WORK ORDER: After finding the line with "Task: Open the LinkedIn icon in footer" in the data below, set down exactly each line through the one with "The width and", inclusive, and stop there.

DATA TO PROCESS:
--------------------------------
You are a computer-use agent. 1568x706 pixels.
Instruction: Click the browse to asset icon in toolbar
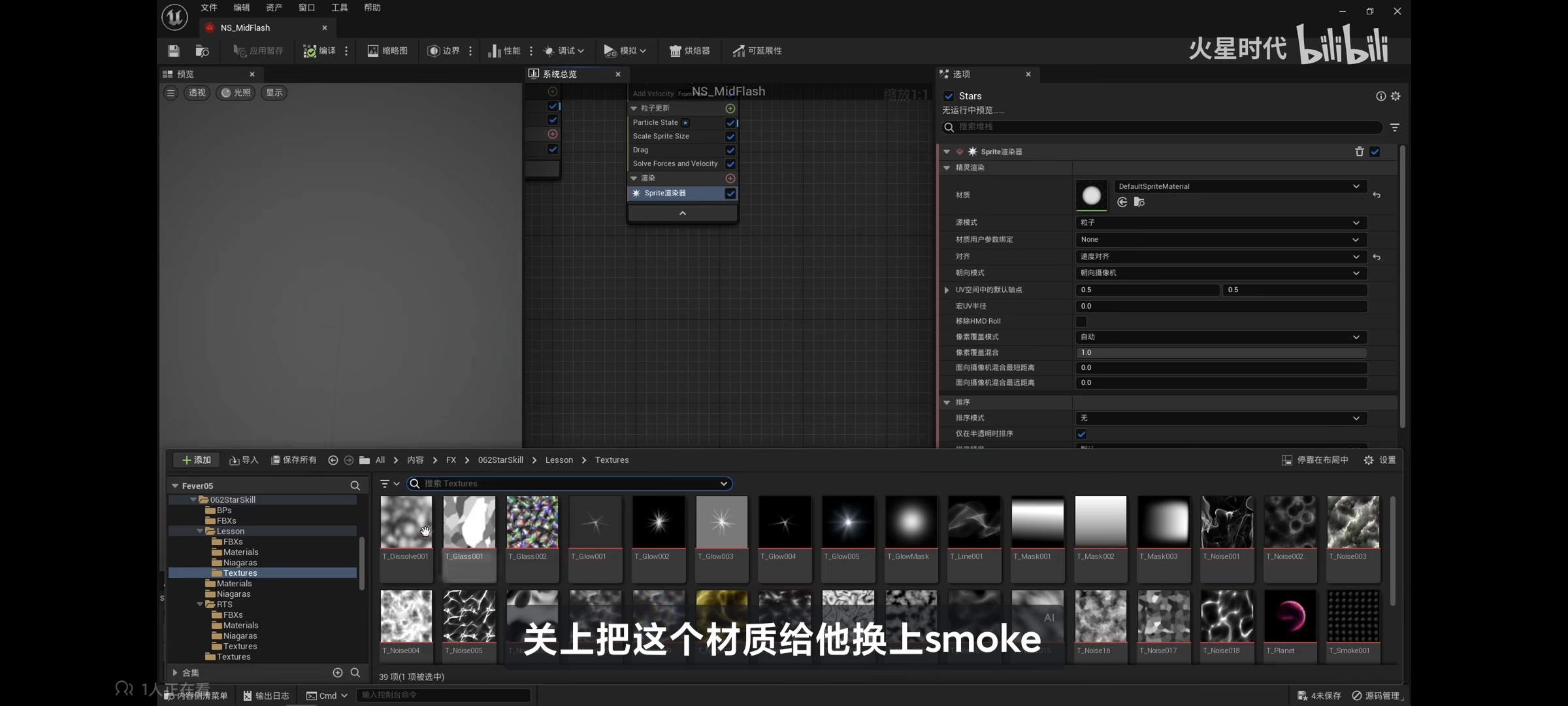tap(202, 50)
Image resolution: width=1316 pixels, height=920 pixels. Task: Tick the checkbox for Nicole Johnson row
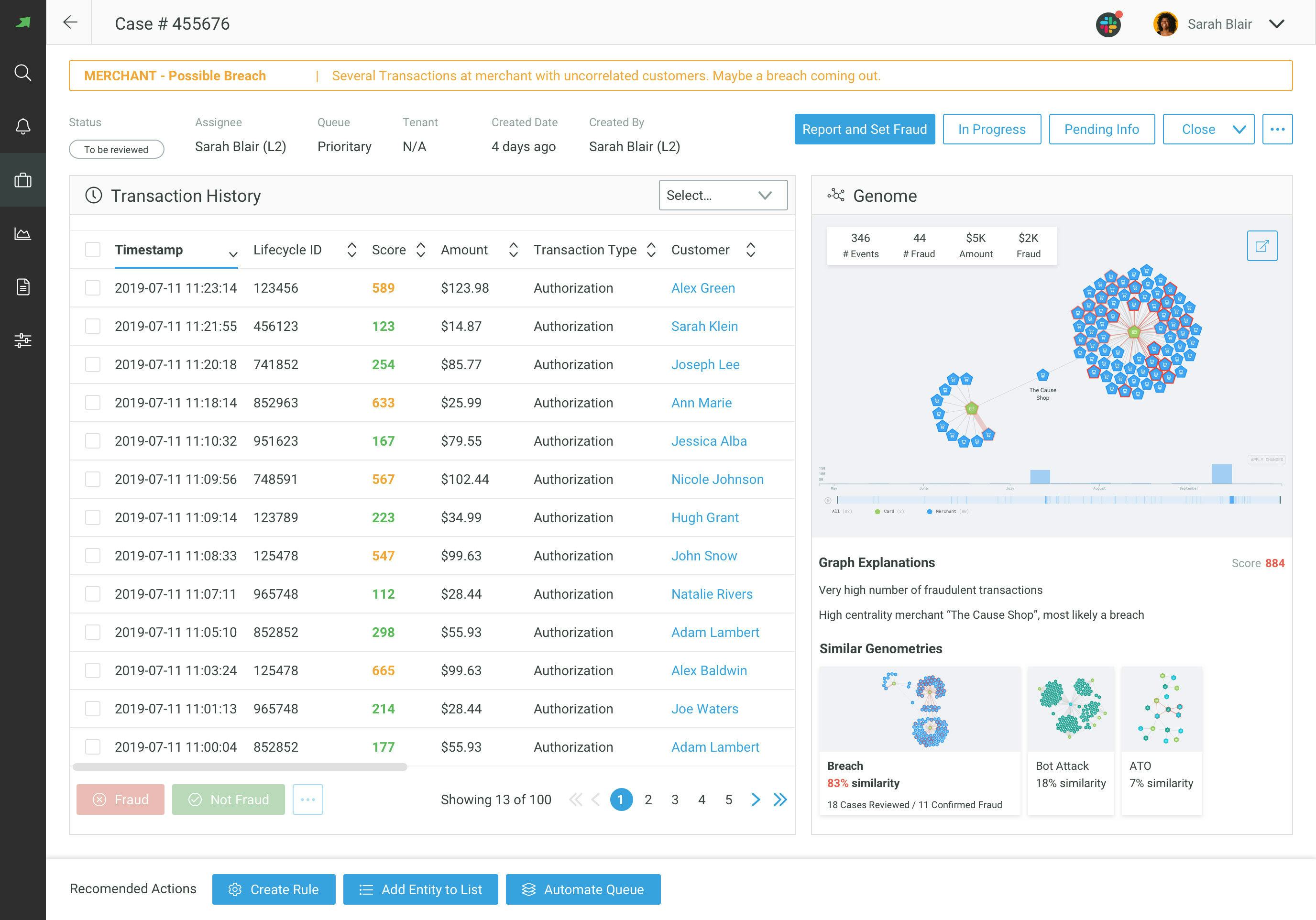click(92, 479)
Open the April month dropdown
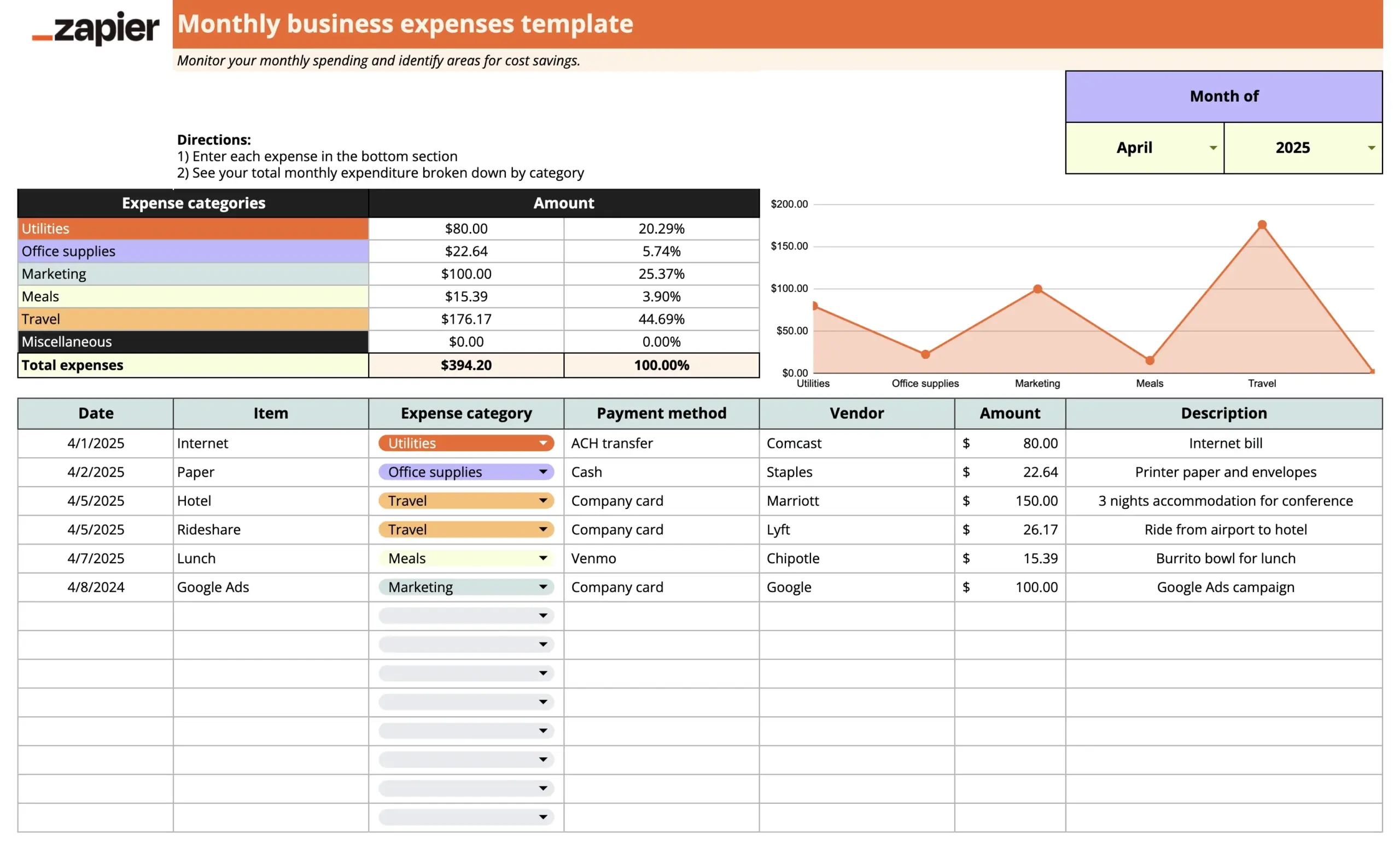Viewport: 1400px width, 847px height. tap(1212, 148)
--------------------------------
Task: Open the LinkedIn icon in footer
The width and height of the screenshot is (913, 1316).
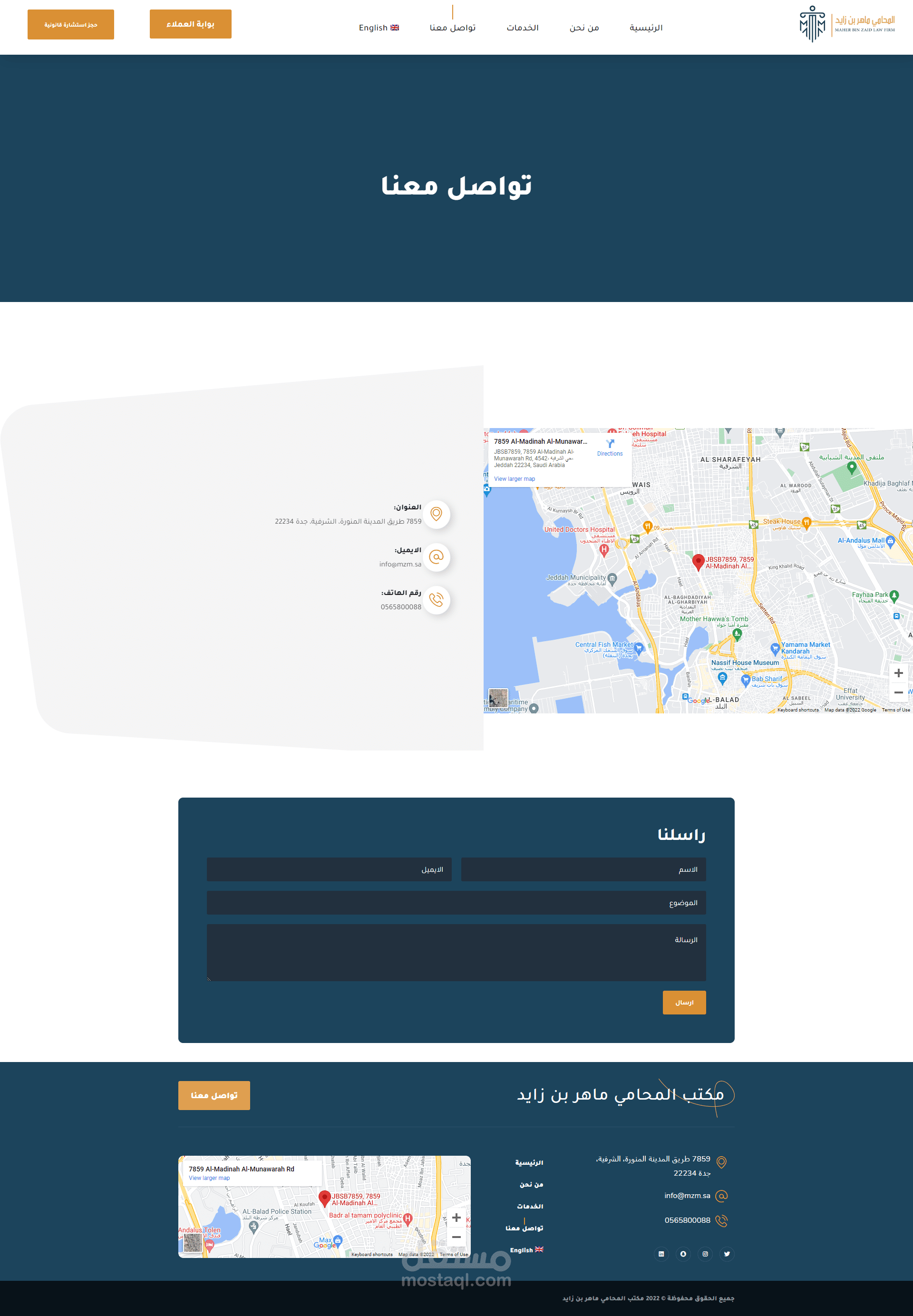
--------------------------------
RESULT OF THIS TASK:
Task: Open the LinkedIn icon in footer
The width and height of the screenshot is (913, 1316).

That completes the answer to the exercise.